*Passage to read*
● ● ●

THE WISDOM FUND: News & Views
Release Date: January 31, 1999
Eric Margolis, c/o Editorial Department, The Toronto Sun
333 King St. East, Toronto, Ontario, Canada M5A 3X5
Fax: (416) 960-4803 -- Press Contact: Eric Margolis

Where is Clinton's "African Renaissance"

by Eric Margolis

NEW YORK - Last March, President Bill Clinton went hunting for black votes back home by staging a highly-publicized safari to Africa.

Clinton, who was accompanied by a 1,000-strong entourage more fitting to a Chinese Emperor, proclaimed ` a new African renaissance.'

`Africa's accomplishments,' Clinton effused, `grow more impressive each month.'

Ten months of impressive accomplishments later, more than half of black Africa is convulsed by war, slaughter, or famine.

Sudan, the largest nation, is torn by civil war. So, too, Sierra Leone, where drug-crazed rebels chop off the hands and feet of their victims. Eritrea and Ethiopia are warring over a barren border region - `like two bald men fighting over a comb,' one wit noted. Tribal warfare rages in Uganda, Guinea-Bissau, Congo Brazaville, and Liberia. Rwanda is a mountain of bones.

But the most interesting conflicts are in Congo(ex-Zaire), and Angola. They offer a striking sense of deja vu:

Seven armies are battling over Congo, Africa's treasure house of gold, copper, gemstones, and cobalt. Congo's 30,000 man `army' has never been more than gangs of uniformed thugs. So current dictator, Lumumbaist-marxist revolutionary Laurent Kabila, called in troops from fellow, left-leaning African states: 4,000 Angolans, 3,500 Zimbabweans, 1,000 Chadians, 1,000 Sudanese, and 8,000 Hutus who led the massacre of 500,000 Tutsi in their native Rwanda.

Opposing this leftist coalition are anti-Kabila Congolese, led by the delightfully-named Wamba dia Wamba, backed by 4,000 Ugandan regulars, and 6,000 Tutsis warriors from the eastern Congo, and from the Rwandan army. White mercenaries from South African and Europe are being employed by all sides. Powerful US, Canadian, and European mining companies bankroll the Congo fighting.

War has erupted again in neighboring Angola. Though twice the size of France, oil, mineral, and diamond-rich Angola has only 11.3 million people. If properly managed and farmed, its lush central plateau could feed ALL of black Africa. Instead, wretched, dirt-poor Angola has endless civil war, armies of refugees, pockets of starvation, spreading HIV epidemic - which Cuban soldiers took back to their island in the 1980's - and millions of uncharted land mines.

UN efforts to make peace and form a coalition government between Angola's two warring factions, the communist MPLA, and anti-communist UNITA, totally failed. The Angolan civil war, which began in 1975, has resumed full force. Completing the deja vu, Cuban troops have once again landed in Angola to support the marxist regime in Luanda.

● ● ●

*Information provided*
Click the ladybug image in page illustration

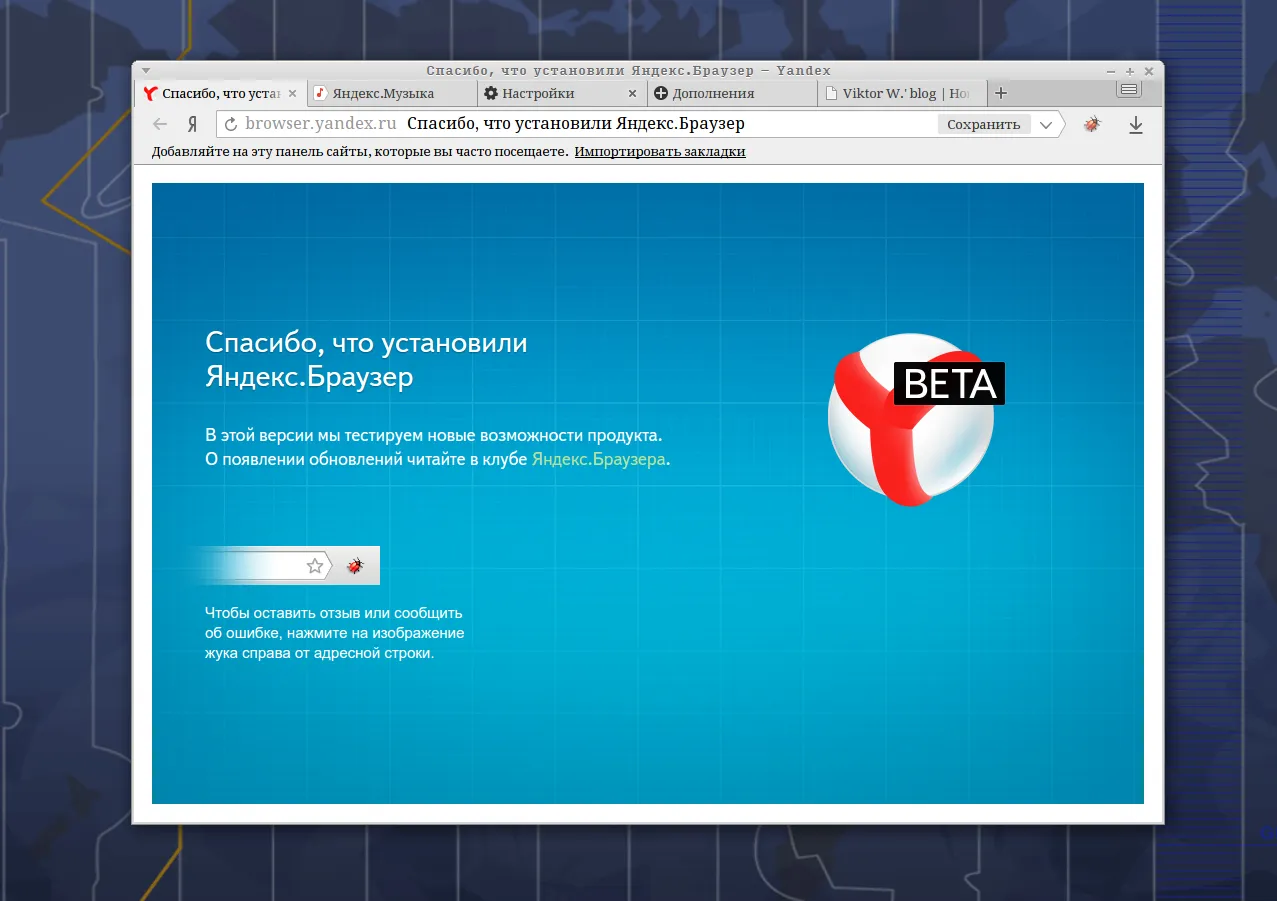[355, 566]
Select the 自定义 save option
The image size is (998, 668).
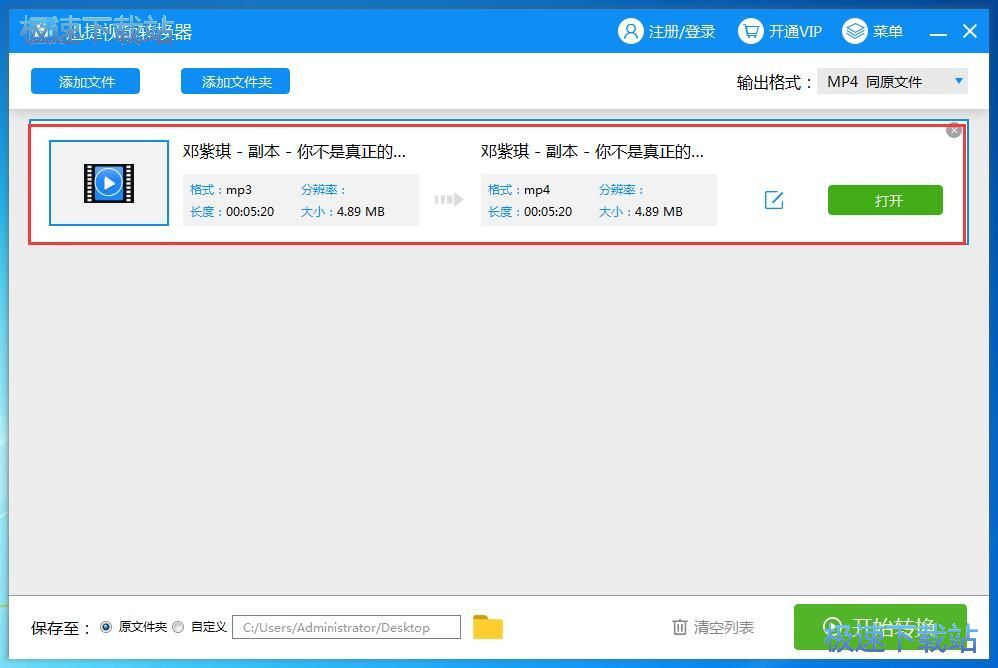click(x=178, y=627)
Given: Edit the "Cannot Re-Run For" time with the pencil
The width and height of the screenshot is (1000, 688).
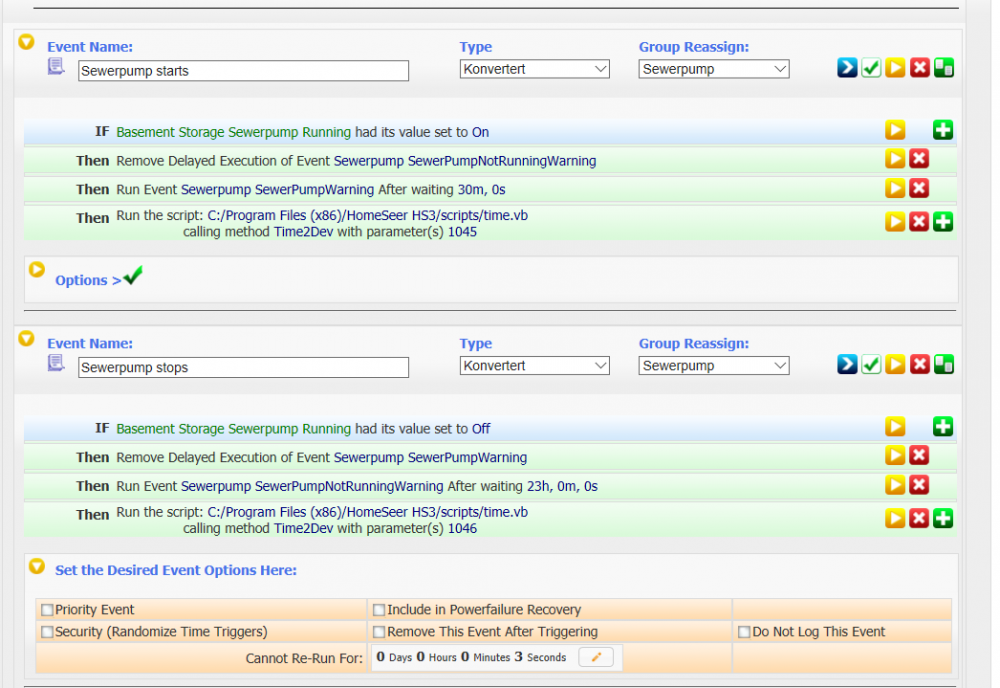Looking at the screenshot, I should [x=595, y=657].
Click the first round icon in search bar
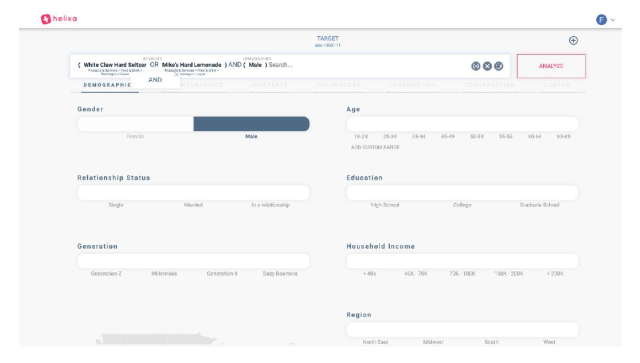Image resolution: width=640 pixels, height=363 pixels. 476,66
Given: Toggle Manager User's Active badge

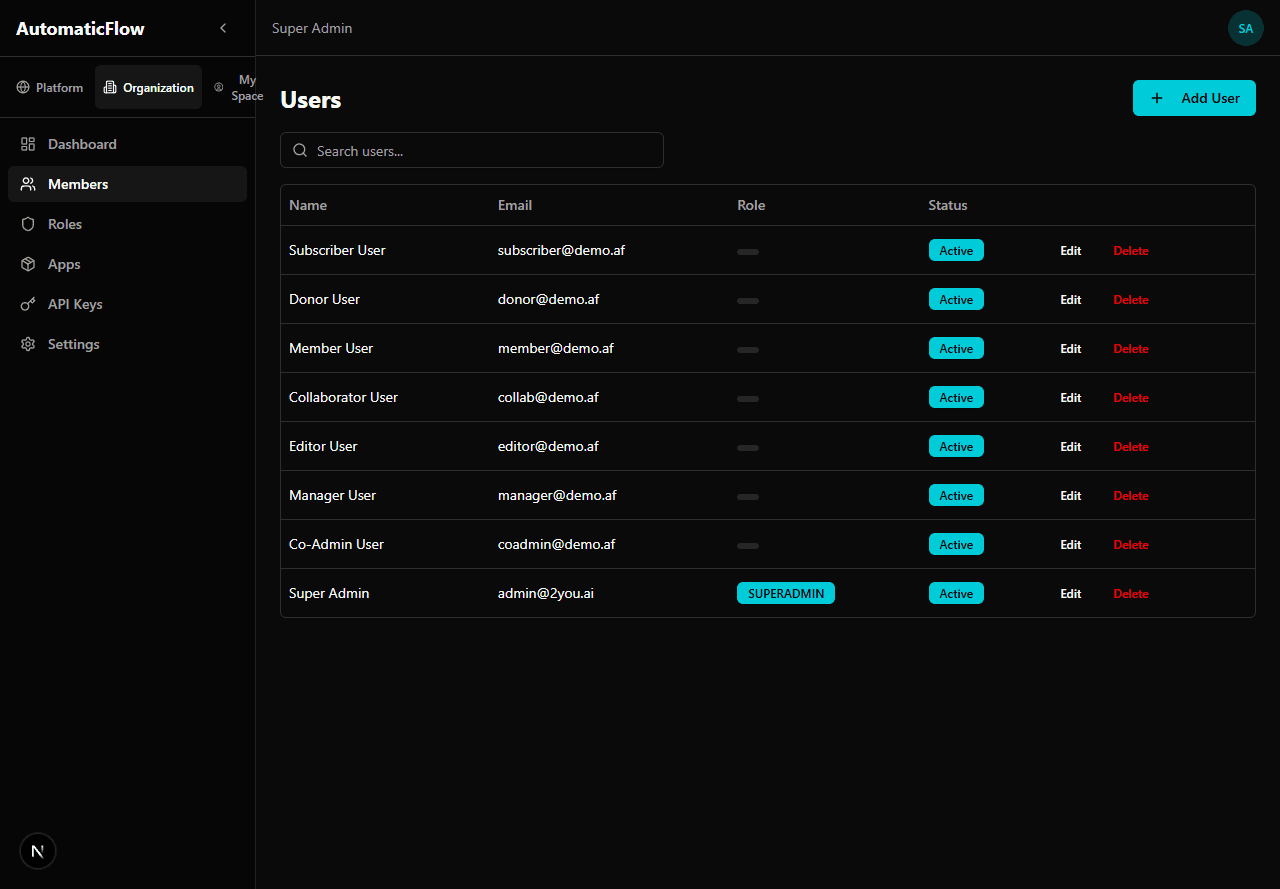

● ● ●

*Task list*
1. According to the column on Clinton's "African Renaissance," how many Zimbabwean troops did Laurent Kabila call into Congo?
2. Copy the column on Clinton's "African Renaissance" between "by Eric Margolis" and "slaughter, or famine.", inclusive.

*Exercise responses*
1. 3,500

2.
by Eric Margolis

NEW YORK - Last March, President Bill Clinton went hunting for black votes back home by staging a highly-publicized safari to Africa.

Clinton, who was accompanied by a 1,000-strong entourage more fitting to a Chinese Emperor, proclaimed ` a new African renaissance.'

`Africa's accomplishments,' Clinton effused, `grow more impressive each month.'

Ten months of impressive accomplishments later, more than half of black Africa is convulsed by war, slaughter, or famine.